The identity question¶

There's an uncomfortable moment almost every engineer experiences when adopting this model: if I'm not writing code anymore, what am I? The honest answer is you're still an engineer, but the medium your work comes out of has changed. Before, you produced code; now you produce the conditions that make correct code possible. It's engineering of a different order, not less.

The skills that become valuable are the ones good seniors already valued: technical taste, systems thinking, clarity when specifying, ability to design interfaces (human or non-human), judgment about when to invest in infrastructure. The skills that lose relative value are the purely artisanal ones: fast typing, API memorization, mastery of exotic syntax.

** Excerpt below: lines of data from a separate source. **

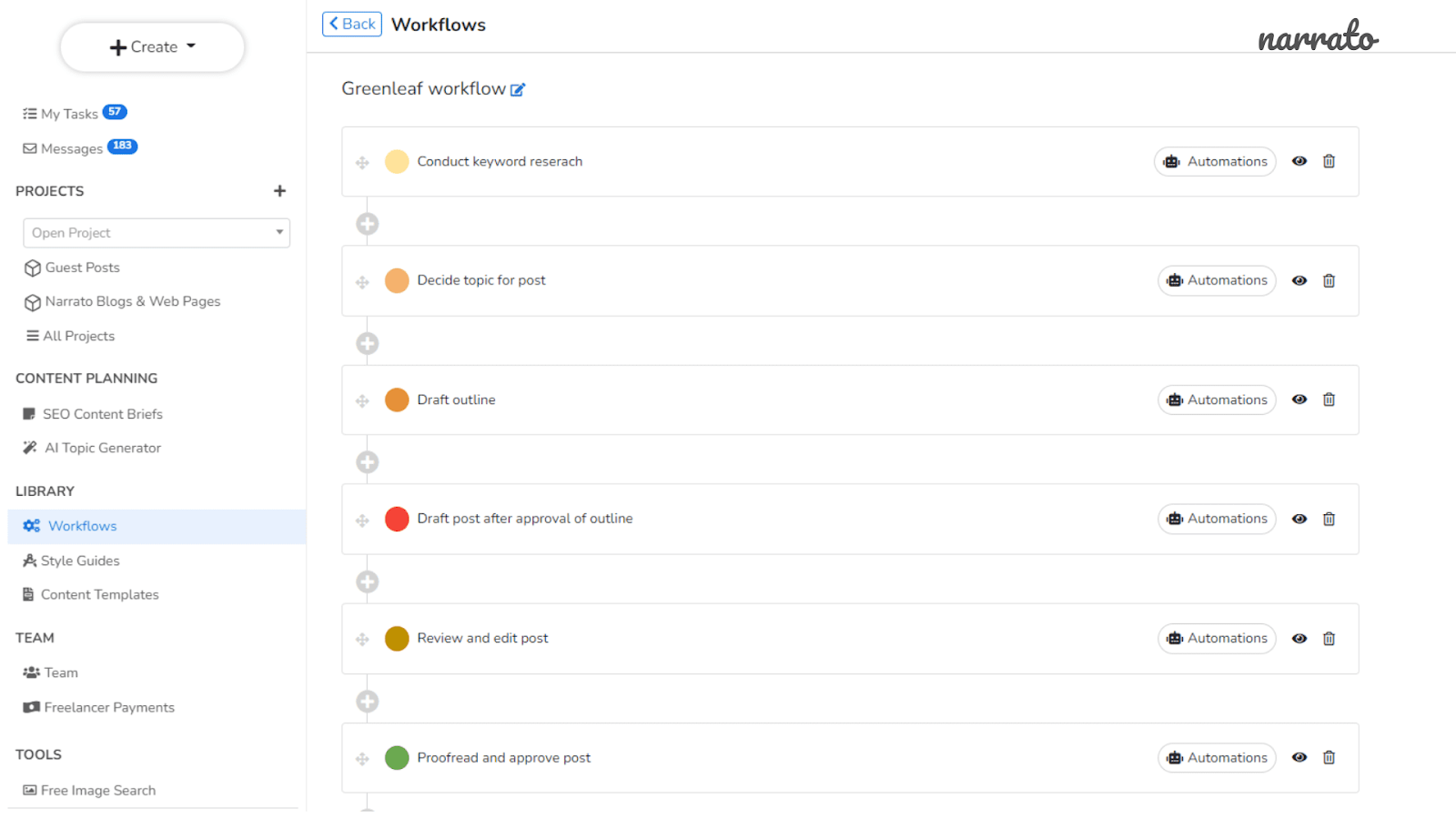Screen dimensions: 1456x819
Task: Open Automations for Proofread and approve post
Action: pyautogui.click(x=1217, y=758)
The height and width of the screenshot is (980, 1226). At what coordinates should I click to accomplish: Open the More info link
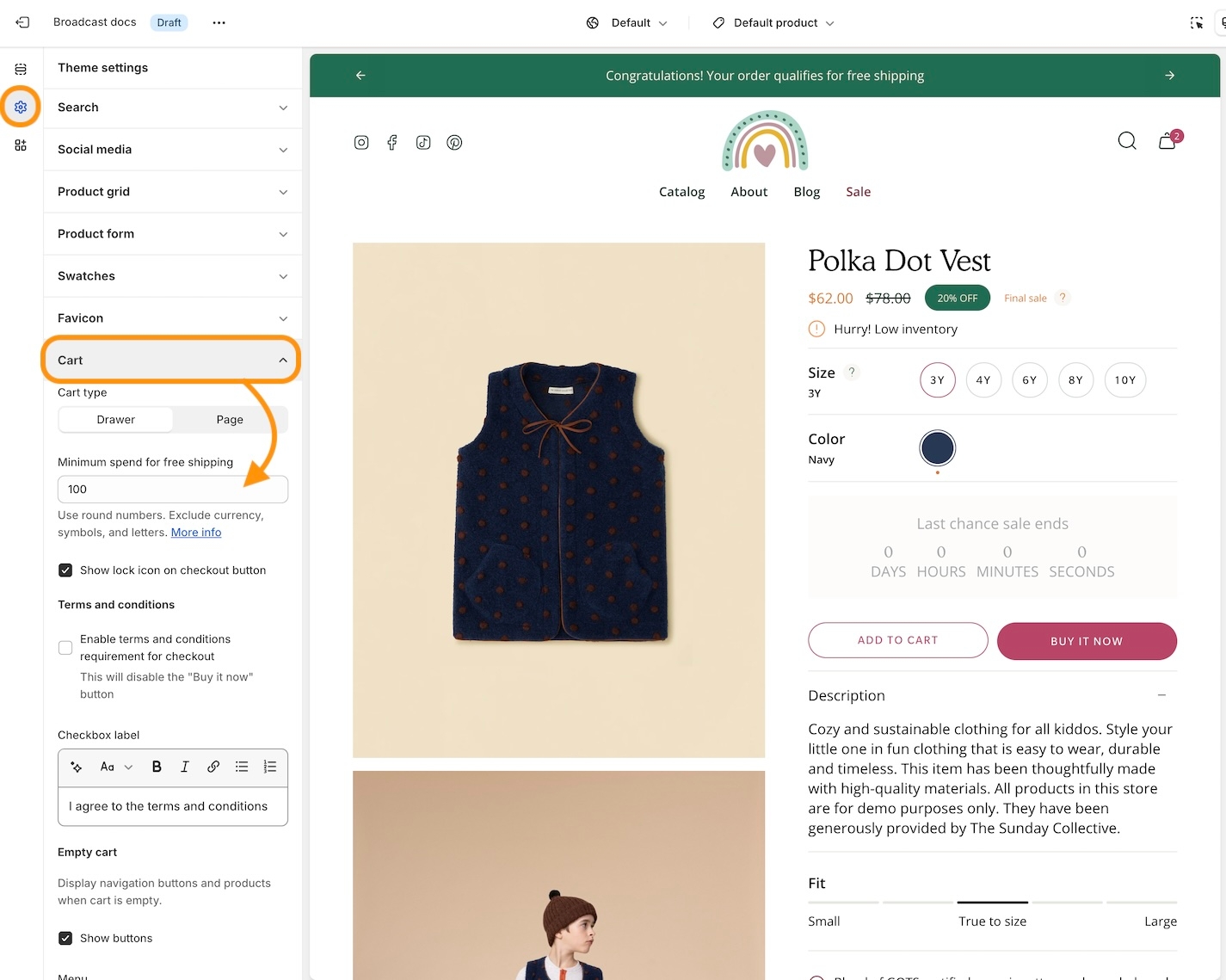click(x=196, y=533)
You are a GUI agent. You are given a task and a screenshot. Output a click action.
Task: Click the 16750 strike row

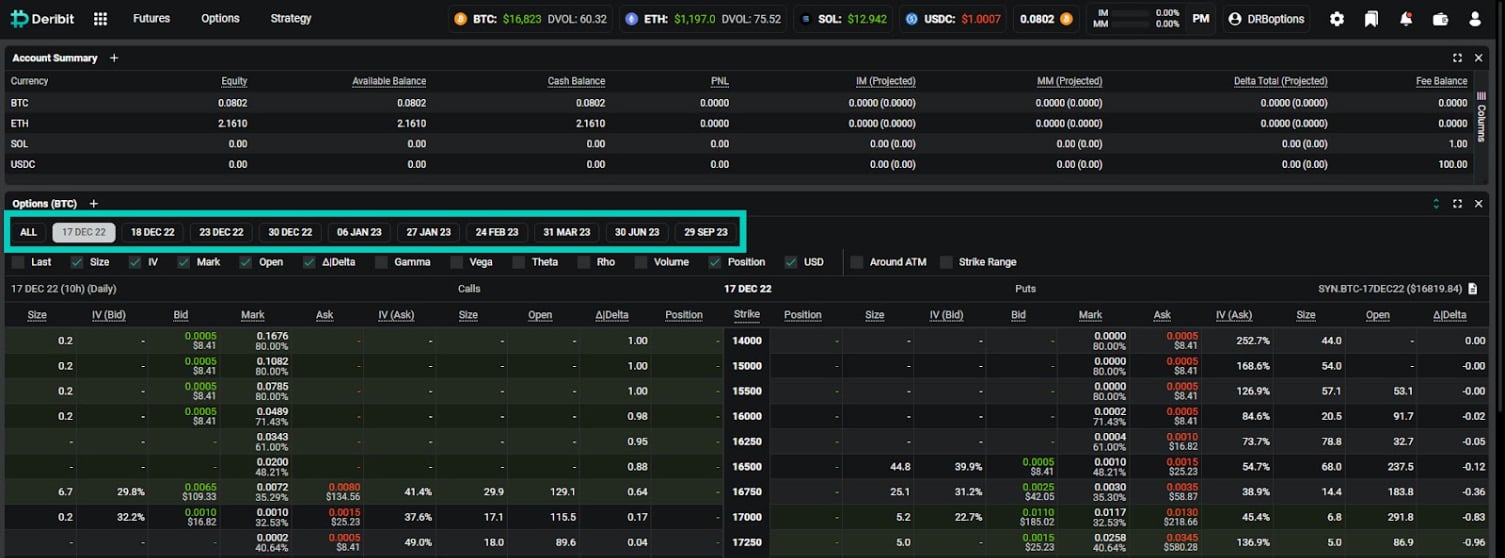[747, 492]
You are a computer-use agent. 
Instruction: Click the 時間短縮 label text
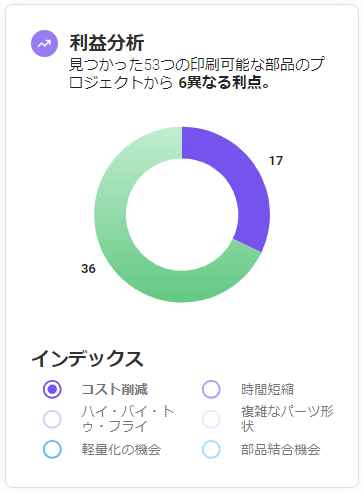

It's not a bad trade overall. But it requires a realignment of professional identity that shouldn't be minimized. Teams that ignore this have unhappy engineers doing "the new work" resentfully. Teams that address it explicitly — "this is the new work, this is the leverage, these are the new values" — turn their seniors into multipliers instead of bottlenecks.

The closing¶

The human is still the center of the system. But the center has changed shape. You're not in the center anymore because you write all the code; you're in the center because you design the system within which the code writes itself, and because when that system fails, you're the one who decides what failed and what fixing it means.

Machines can generate quantity. Only humans can decide what quantity deserves to exist, and under what conditions it's allowed to exist. That isn't going to be automated soon. And while it stays true, the engineer stays at the center — only at a higher level of abstraction than they're used to.